Repeat every line of the following material exactly.

** Provided entries follows **

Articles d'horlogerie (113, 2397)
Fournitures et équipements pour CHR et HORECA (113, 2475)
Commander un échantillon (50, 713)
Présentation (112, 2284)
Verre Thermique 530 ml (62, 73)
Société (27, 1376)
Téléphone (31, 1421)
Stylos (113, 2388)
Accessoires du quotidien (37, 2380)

** End of Provided entries **

#### Task output:
Articles d'horlogerie (113, 2397)
Fournitures et équipements pour CHR et HORECA (113, 2475)
Commander un échantillon (50, 713)
Présentation (112, 2284)
Verre Thermique 530 ml (62, 73)
Société (27, 1376)
Téléphone (31, 1421)
Stylos (113, 2388)
Accessoires du quotidien (37, 2380)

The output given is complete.